> **Extract provided**:

**********

What impacts is this capitalist model of agribusiness having on the peasant communities around the world?

The first thing is the exclusion of farmers, an exclusion that means the aging of the rural model, young people are forced to migrate, there are no capacities, no policies to include new peasants. And there is also the imposition of a model of agriculture without farmers, where small and medium peasants and farmers are turned into mere workers of transnational corporations, working under very bad conditions. It means socially changing a diverse agriculture that creates employment, that participates in the local economy instead of an economy and culture that depend on transnational corporations, which turn us into mere market objetcts instead of subjects of change.

What are the main consequences on the natural goods, for example on the imposition of monocultures for agrofuel production?

We should not only focus on monocultures, this also happens with conventional farming. We realize (that the consequences) the increasing green revolution, the use of agrochemical supplies, the increasing agriculture production, the use of hybrid seeds.
On the one hand, there is a huge dependence on transnational corporations, but there is also a strong impact on land. This abuse of agrochemicals and of hybrid seeds leads to a huge loss of biodiversity, of the diversity of seeds, a loss of fertility of land, an unbalance on land.

Is it really hard to help the European lay person understand what this model means for rural communities and how this may affect their own life?

**********

> **Excerpted records**:
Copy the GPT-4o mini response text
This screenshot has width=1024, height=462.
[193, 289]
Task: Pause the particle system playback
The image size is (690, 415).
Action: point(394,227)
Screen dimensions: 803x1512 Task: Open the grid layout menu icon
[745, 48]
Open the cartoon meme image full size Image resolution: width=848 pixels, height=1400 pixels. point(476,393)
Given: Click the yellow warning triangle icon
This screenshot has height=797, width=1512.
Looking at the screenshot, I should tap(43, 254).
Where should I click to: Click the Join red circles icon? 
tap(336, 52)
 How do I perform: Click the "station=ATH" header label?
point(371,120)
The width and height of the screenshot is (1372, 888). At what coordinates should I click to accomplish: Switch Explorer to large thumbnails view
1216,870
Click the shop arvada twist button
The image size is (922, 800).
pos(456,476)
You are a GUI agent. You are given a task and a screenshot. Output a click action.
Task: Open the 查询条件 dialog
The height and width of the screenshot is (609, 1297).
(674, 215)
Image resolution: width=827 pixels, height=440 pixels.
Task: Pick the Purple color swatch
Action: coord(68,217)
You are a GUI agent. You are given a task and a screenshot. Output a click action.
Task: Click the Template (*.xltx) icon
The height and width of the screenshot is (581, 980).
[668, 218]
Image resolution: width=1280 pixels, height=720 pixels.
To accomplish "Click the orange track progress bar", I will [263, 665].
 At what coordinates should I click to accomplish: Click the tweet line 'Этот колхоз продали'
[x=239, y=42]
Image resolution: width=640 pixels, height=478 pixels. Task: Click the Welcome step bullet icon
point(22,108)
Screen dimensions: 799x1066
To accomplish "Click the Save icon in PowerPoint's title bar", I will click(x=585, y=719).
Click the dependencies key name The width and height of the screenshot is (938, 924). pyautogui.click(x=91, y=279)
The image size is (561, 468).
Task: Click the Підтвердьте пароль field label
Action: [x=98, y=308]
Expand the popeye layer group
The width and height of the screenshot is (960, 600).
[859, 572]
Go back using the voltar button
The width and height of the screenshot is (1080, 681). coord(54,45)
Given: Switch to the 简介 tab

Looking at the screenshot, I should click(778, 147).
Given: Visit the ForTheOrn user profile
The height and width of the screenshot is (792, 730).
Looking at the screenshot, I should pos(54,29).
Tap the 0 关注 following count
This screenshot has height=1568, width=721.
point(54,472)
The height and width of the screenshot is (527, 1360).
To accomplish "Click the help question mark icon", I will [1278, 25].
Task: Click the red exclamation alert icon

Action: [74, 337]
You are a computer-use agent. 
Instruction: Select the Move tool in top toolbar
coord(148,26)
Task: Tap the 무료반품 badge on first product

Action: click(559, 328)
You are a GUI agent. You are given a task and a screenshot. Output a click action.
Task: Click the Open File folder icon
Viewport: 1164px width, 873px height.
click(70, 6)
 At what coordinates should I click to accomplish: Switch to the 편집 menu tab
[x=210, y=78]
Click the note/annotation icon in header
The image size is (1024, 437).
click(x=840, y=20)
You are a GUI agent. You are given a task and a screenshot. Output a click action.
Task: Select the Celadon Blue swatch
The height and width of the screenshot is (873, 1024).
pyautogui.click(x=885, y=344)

**********

Rewrite the stretch of the agribusiness text from "The first thing" through "subjects of change.", swapping "transnational corporations" for "multinational corporations" wherever it occurs.

> **Result of this exercise**:
The first thing is the exclusion of farmers, an exclusion that means the aging of the rural model, young people are forced to migrate, there are no capacities, no policies to include new peasants. And there is also the imposition of a model of agriculture without farmers, where small and medium peasants and farmers are turned into mere workers of multinational corporations, working under very bad conditions. It means socially changing a diverse agriculture that creates employment, that participates in the local economy instead of an economy and culture that depend on multinational corporations, which turn us into mere market objetcts instead of subjects of change.